Si le prince-chancelier a voulu placer l’Allemagne, son œuvre et sa gloire, par la violence de ses procédés et le jeu complexe de sa politique, entre deux peuples profondément ulcérés, et réunir deux gouvernemens divisés de principes, sans affinité d’aucun genre, dans une action commune, par le seul fait de la solidarité de leurs intérêts menacés et sans qu’il soit besoin de traités d’alliance, on peut dire qu’il a pleinement réussi.


II. — LES DÉBUTS DE M. DE BISMARCK A FRANCFORT.

Au début de la guerre d’Orient, M. de Bismarck, entré depuis peu dans la diplomatie, faisait ses premières armes sur un théâtre ingrat, compliqué. Avant d’être nommé ministre à Francfort, il dut faire un stage d’initiation, en qualité de conseiller de légation intime, sous les ordres de M. de Rochow, le ministre de Prusse à la Diète. Ses idées réactionnaires et ses sympathies russes et autrichiennes l’avaient désigné au choix du roi ; il avait combattu l’union d’Erfurt et soutenu devant la seconde chambre, comme un acte de haute sagesse, la convention d’Olmütz, que les patriotes tenaient pour un sanglant outrage et que le prince de Prusse appelait un second Iéna. Il était loin alors de rêver l’unité allemande ; son ambition se bornait à assurer à la Prusse, dans la Confédération, une situation à peu près équivalente à celle de l’Autriche. Que ne s’est-il tenu à ce programme !

_Exercices à faire_:
1. Reproduisez à l'identique le passage du texte sur Bismarck qui commence par « Au début de » et se poursuit jusqu'à « à ce programme ! ».
2. Poursuivez le texte sur Bismarck en reprenant après sa dernière phrase.
Les données constituent un matériau à part, distinct du texte.

[Extrait d'un jeu de données]
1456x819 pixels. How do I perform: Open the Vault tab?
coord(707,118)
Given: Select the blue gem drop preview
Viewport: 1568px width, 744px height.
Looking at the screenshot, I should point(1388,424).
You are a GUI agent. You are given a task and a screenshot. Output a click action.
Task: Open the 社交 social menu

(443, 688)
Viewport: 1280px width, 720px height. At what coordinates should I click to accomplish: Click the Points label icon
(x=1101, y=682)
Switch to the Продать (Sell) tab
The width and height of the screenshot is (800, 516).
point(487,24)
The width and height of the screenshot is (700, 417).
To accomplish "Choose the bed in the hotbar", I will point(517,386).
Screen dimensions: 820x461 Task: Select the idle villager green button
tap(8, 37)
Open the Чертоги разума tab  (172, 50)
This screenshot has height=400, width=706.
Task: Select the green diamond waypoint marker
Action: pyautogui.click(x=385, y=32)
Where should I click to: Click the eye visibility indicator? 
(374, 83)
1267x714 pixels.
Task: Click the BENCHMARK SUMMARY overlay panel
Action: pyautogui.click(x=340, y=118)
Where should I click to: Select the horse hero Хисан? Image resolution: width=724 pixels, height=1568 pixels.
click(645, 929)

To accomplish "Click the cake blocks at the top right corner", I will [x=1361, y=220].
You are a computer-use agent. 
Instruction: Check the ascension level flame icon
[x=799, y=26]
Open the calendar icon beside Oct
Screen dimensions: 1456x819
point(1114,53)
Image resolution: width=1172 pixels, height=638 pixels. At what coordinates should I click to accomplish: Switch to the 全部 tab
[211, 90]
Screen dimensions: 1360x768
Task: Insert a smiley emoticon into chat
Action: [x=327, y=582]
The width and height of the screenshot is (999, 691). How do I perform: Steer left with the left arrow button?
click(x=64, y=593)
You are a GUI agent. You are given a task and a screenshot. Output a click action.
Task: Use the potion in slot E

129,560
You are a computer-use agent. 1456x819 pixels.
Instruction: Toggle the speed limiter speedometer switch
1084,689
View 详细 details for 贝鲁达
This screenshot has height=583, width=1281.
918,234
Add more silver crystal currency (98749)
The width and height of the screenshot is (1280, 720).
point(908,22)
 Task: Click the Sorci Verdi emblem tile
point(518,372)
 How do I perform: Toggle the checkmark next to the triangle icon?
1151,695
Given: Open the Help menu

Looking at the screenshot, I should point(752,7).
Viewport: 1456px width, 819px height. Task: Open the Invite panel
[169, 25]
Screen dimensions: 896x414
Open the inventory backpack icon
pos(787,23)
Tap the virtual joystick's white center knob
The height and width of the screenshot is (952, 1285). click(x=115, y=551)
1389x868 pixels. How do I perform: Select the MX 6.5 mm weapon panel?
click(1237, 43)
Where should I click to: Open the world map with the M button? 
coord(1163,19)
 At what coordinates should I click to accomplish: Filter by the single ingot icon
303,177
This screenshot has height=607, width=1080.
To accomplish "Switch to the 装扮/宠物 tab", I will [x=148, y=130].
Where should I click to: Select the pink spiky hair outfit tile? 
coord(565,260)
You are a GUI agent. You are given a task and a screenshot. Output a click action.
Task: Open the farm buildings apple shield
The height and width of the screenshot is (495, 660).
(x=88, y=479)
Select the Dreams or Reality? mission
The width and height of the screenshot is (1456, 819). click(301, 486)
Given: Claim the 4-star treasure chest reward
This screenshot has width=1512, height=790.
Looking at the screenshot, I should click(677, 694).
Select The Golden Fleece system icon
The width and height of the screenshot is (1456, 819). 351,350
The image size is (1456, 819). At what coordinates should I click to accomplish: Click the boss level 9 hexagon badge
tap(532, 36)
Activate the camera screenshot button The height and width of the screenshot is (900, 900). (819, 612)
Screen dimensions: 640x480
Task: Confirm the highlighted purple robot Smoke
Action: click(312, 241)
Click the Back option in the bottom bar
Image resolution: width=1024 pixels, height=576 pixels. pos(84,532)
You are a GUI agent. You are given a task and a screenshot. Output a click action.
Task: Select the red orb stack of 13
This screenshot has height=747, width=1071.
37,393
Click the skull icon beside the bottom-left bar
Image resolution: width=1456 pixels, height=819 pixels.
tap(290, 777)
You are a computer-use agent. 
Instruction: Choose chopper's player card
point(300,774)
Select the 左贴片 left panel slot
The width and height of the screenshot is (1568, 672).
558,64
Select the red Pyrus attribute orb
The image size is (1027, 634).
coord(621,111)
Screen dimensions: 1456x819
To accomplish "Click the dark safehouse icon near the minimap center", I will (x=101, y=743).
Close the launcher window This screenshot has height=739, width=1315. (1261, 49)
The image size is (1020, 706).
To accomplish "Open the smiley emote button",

_Les réponses_:
1.
Au début de la guerre d’Orient, M. de Bismarck, entré depuis peu dans la diplomatie, faisait ses premières armes sur un théâtre ingrat, compliqué. Avant d’être nommé ministre à Francfort, il dut faire un stage d’initiation, en qualité de conseiller de légation intime, sous les ordres de M. de Rochow, le ministre de Prusse à la Diète. Ses idées réactionnaires et ses sympathies russes et autrichiennes l’avaient désigné au choix du roi ; il avait combattu l’union d’Erfurt et soutenu devant la seconde chambre, comme un acte de haute sagesse, la convention d’Olmütz, que les patriotes tenaient pour un sanglant outrage et que le prince de Prusse appelait un second Iéna. Il était loin alors de rêver l’unité allemande ; son ambition se bornait à assurer à la Prusse, dans la Confédération, une situation à peu près équivalente à celle de l’Autriche. Que ne s’est-il tenu à ce programme !

2.
C’est dans les modestes fonctions de conseiller de légation intime, chargé de la direction des journaux, qu’il apprit l’art dans lequel il excelle de manier l’esprit public et d’en faire, pour sa politique, une force souvent irrésistible. Il organisa au siège de la Confédération, avec des ramifications dans le midi de l’Allemagne, une presse systématiquement hostile aux gouvernemens dont les tendances n’étaient pas sympathiques à la Prusse, toujours prête à incriminer leurs actes, à dénaturer leur pensée. Créer des malentendus, opérer des diversions, neutraliser l’effet produit par les journaux étrangers et s’attaquer au besoin aux personnes, tel était son système.

Les dépêches de M. de Bismarck[1] étaient abondantes, claires, judicieuses, semées d’images pittoresques et de saillies à

  1. La Correspondance diplomatique de M. de Bismarck, par M. Funck-Brentano, traduite d’après les volumes parus à Leipzig : Preusten im Bundestag. Dr Ritter von Poschinger.